#### What is expected
Copy every one of the records below exactly as it appears, line for line.

[Pointing records for text and elements]
● ● ● ●

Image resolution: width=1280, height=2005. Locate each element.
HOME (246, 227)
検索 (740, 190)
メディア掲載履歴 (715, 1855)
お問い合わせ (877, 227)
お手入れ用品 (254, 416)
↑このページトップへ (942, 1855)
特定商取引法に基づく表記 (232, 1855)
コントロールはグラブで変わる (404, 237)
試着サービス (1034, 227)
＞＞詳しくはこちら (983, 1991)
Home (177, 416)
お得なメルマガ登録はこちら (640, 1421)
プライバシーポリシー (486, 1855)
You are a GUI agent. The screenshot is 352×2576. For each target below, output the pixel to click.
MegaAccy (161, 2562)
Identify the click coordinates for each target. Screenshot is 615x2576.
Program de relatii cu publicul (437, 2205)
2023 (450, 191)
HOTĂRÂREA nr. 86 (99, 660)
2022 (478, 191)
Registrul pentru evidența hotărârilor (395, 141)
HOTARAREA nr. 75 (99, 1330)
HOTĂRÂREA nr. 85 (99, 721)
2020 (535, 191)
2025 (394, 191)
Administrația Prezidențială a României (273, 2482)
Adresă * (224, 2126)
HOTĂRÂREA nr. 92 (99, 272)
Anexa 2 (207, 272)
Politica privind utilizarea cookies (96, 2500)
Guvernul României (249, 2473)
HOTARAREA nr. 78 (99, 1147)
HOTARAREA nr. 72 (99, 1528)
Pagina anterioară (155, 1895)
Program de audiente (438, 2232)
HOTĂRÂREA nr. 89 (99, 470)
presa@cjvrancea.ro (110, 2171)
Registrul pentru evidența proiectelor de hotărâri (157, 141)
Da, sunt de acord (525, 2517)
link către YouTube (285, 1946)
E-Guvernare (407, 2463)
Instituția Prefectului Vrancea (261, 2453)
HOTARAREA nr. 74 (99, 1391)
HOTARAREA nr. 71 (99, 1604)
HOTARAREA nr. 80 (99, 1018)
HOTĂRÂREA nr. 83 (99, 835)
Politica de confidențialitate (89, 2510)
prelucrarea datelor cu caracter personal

● ● ● ●

#### Reply
Image resolution: width=1280, height=2005. Locate each element.
HOME (246, 227)
検索 (740, 190)
メディア掲載履歴 (715, 1855)
お問い合わせ (877, 227)
お手入れ用品 (254, 416)
↑このページトップへ (942, 1855)
特定商取引法に基づく表記 (232, 1855)
コントロールはグラブで変わる (404, 237)
試着サービス (1034, 227)
＞＞詳しくはこちら (983, 1991)
Home (177, 416)
お得なメルマガ登録はこちら (640, 1421)
プライバシーポリシー (486, 1855)
You are a GUI agent. The screenshot is 352×2576. For each target below, output the pixel to click.
MegaAccy (161, 2562)
Identify the click coordinates for each target. Screenshot is 615x2576.
Program de relatii cu publicul (437, 2205)
2023 (450, 191)
HOTĂRÂREA nr. 86 (99, 660)
2022 (478, 191)
Registrul pentru evidența hotărârilor (395, 141)
HOTARAREA nr. 75 (99, 1330)
HOTĂRÂREA nr. 85 (99, 721)
2020 (535, 191)
2025 (394, 191)
Administrația Prezidențială a României (273, 2482)
Adresă * (224, 2126)
HOTĂRÂREA nr. 92 (99, 272)
Anexa 2 (207, 272)
Politica privind utilizarea cookies (96, 2500)
Guvernul României (249, 2473)
HOTARAREA nr. 78 (99, 1147)
HOTARAREA nr. 72 (99, 1528)
Pagina anterioară (155, 1895)
Program de audiente (438, 2232)
HOTĂRÂREA nr. 89 (99, 470)
presa@cjvrancea.ro (110, 2171)
Registrul pentru evidența proiectelor de hotărâri (157, 141)
Da, sunt de acord (525, 2517)
link către YouTube (285, 1946)
E-Guvernare (407, 2463)
Instituția Prefectului Vrancea (261, 2453)
HOTARAREA nr. 74 (99, 1391)
HOTARAREA nr. 71 (99, 1604)
HOTARAREA nr. 80 (99, 1018)
HOTĂRÂREA nr. 83 (99, 835)
Politica de confidențialitate (89, 2510)
prelucrarea datelor cu caracter personal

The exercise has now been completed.